---- Data for this task

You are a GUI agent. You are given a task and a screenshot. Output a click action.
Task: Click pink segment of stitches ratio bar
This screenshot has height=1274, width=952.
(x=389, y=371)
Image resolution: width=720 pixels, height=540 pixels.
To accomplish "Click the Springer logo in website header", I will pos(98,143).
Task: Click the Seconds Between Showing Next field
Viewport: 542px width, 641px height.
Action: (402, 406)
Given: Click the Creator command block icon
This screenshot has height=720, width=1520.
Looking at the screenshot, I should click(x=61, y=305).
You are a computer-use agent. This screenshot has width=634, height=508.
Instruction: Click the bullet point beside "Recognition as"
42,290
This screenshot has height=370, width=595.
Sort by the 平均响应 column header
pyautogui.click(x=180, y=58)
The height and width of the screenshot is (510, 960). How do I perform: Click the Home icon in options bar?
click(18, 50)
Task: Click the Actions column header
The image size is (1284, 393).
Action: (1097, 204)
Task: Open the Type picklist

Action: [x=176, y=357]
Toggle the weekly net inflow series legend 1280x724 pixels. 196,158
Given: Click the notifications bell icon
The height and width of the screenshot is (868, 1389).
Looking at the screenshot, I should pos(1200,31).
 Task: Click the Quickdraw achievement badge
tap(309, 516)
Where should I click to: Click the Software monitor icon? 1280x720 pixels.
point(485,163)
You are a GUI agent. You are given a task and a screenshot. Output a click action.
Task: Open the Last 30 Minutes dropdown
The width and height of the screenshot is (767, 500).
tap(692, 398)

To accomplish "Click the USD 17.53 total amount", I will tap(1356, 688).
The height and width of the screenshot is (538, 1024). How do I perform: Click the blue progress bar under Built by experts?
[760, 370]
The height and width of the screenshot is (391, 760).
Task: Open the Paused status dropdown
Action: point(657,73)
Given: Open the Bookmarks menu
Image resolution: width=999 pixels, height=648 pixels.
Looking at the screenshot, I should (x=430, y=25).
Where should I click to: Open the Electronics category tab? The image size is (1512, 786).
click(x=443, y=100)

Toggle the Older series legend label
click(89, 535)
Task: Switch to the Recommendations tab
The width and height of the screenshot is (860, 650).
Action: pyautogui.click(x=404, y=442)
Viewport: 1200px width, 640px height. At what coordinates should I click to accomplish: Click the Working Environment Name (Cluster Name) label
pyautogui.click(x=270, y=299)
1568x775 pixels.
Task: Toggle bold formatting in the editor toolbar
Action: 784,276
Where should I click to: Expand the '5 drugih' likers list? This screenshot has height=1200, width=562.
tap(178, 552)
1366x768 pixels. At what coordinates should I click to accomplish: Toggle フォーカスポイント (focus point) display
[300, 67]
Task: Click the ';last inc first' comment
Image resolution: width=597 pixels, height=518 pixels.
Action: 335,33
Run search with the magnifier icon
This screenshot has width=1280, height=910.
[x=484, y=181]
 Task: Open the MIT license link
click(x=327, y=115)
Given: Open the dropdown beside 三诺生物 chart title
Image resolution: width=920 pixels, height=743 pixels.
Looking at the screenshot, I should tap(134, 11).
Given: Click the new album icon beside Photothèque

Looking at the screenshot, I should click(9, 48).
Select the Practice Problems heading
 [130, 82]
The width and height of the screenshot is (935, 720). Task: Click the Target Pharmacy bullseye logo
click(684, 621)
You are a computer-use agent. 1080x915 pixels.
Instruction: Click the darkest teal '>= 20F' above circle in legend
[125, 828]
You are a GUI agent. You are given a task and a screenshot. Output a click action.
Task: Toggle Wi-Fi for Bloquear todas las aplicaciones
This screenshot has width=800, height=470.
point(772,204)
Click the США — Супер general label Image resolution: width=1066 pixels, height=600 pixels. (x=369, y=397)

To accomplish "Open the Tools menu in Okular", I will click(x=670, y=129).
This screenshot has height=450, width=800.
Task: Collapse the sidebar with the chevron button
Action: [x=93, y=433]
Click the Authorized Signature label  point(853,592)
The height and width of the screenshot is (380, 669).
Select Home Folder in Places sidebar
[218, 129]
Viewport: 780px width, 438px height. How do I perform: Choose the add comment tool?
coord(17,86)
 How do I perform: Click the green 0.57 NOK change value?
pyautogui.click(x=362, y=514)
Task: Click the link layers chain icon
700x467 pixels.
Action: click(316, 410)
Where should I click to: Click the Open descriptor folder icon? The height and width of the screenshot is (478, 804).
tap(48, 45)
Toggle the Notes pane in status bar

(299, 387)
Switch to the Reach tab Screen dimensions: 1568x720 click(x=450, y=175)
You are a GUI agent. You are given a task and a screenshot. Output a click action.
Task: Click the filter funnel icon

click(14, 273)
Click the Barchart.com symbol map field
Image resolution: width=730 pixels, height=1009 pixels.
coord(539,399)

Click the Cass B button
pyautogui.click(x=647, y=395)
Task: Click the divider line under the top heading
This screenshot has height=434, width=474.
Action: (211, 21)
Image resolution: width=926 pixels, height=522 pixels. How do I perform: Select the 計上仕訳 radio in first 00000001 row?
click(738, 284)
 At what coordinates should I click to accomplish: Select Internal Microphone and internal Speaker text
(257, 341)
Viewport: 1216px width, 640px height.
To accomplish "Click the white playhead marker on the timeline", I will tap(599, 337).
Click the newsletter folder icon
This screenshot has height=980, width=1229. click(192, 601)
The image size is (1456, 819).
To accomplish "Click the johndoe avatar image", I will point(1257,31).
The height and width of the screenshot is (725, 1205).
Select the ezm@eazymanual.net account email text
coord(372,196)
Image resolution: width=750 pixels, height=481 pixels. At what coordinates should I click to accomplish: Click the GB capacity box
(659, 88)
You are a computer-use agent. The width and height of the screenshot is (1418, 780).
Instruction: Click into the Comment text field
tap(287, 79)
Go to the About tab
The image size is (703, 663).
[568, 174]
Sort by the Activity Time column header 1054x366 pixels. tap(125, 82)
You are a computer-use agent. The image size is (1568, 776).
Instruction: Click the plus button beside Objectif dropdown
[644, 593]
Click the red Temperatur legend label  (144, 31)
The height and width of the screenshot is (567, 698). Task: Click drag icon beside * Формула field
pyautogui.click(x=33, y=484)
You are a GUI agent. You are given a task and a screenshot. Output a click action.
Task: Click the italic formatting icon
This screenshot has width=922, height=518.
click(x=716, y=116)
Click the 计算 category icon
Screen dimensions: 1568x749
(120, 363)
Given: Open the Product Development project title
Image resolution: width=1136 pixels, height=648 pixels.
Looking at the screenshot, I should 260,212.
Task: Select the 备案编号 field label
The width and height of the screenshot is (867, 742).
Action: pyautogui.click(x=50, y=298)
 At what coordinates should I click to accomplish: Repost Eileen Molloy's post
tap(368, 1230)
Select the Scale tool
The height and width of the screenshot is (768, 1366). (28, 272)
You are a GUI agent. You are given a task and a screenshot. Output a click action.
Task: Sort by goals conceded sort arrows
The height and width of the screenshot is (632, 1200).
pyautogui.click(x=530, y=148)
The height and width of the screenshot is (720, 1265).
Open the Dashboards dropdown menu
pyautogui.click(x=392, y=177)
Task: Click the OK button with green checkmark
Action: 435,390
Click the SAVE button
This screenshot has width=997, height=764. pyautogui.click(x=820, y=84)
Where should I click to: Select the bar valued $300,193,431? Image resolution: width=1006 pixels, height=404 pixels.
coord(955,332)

--------

■ Exercise ■
Take every line from the records above that has the word "Switch" and copy it.

■ Response to the task ■
Task: Switch to the Recommendations tab
Switch to the Reach tab Screen dimensions: 1568x720 click(x=450, y=175)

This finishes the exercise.